Materials provided: Begin

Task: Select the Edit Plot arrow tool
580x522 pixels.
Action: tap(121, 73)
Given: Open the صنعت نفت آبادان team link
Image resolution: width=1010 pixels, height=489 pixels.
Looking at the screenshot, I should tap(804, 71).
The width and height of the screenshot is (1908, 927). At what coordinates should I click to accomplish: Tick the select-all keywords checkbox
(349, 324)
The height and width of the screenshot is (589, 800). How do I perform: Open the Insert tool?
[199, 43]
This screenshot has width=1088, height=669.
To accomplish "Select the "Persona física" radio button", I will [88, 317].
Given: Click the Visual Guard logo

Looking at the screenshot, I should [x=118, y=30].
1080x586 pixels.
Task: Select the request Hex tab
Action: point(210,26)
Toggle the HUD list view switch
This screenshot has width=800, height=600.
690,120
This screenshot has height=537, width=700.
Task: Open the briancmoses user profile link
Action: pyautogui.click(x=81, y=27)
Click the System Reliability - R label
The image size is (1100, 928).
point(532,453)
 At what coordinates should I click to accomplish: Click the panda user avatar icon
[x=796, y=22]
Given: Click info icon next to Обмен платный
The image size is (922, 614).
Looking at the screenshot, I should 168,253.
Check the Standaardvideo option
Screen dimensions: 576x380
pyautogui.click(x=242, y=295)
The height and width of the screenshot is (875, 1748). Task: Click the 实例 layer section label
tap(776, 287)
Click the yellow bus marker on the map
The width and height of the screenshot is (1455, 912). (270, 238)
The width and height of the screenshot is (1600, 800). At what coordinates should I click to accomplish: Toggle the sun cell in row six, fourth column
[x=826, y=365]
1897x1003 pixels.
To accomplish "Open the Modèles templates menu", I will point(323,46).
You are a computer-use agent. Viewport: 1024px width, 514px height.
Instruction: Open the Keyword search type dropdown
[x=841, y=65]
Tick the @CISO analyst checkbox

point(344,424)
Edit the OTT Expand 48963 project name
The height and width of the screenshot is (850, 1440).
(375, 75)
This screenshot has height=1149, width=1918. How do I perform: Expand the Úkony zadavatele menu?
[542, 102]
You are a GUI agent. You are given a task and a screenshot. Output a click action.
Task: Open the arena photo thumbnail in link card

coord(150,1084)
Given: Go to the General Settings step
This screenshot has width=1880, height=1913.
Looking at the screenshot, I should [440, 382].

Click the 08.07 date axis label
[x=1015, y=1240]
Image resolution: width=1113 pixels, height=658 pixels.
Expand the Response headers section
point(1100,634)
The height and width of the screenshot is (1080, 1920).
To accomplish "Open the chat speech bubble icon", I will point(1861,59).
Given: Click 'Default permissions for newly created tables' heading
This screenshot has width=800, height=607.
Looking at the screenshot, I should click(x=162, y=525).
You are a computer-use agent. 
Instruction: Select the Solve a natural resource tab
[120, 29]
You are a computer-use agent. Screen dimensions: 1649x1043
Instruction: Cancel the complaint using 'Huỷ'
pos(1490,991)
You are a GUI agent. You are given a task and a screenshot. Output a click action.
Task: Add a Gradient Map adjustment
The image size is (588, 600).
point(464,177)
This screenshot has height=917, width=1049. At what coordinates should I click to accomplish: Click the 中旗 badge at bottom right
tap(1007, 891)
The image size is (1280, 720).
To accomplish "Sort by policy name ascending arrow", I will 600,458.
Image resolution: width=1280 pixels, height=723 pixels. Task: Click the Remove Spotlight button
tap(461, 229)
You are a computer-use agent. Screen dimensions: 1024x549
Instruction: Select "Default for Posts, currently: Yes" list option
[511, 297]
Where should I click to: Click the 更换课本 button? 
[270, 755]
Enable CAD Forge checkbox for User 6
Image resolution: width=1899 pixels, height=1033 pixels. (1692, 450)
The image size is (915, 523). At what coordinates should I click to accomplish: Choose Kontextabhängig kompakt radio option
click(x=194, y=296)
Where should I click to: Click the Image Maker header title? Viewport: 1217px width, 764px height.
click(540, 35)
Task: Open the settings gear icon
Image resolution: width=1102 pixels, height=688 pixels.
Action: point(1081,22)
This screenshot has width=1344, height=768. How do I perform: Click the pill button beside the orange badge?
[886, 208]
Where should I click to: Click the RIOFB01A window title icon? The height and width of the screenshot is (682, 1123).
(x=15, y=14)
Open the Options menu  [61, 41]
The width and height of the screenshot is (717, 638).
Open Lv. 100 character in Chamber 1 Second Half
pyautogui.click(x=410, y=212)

Materials provided: End

__Exercise__
Starting with the line that contains "Enable CAD Forge checkbox for User 6", copy each line through the end of the data exactly, and leave out all earlier lines.

__Exercise answer__
Enable CAD Forge checkbox for User 6
Image resolution: width=1899 pixels, height=1033 pixels. (1692, 450)
The image size is (915, 523). At what coordinates should I click to accomplish: Choose Kontextabhängig kompakt radio option
click(x=194, y=296)
Where should I click to: Click the Image Maker header title? Viewport: 1217px width, 764px height.
click(540, 35)
Task: Open the settings gear icon
Image resolution: width=1102 pixels, height=688 pixels.
Action: point(1081,22)
This screenshot has width=1344, height=768. How do I perform: Click the pill button beside the orange badge?
[886, 208]
Where should I click to: Click the RIOFB01A window title icon? The height and width of the screenshot is (682, 1123).
(x=15, y=14)
Open the Options menu  [61, 41]
The width and height of the screenshot is (717, 638).
Open Lv. 100 character in Chamber 1 Second Half
pyautogui.click(x=410, y=212)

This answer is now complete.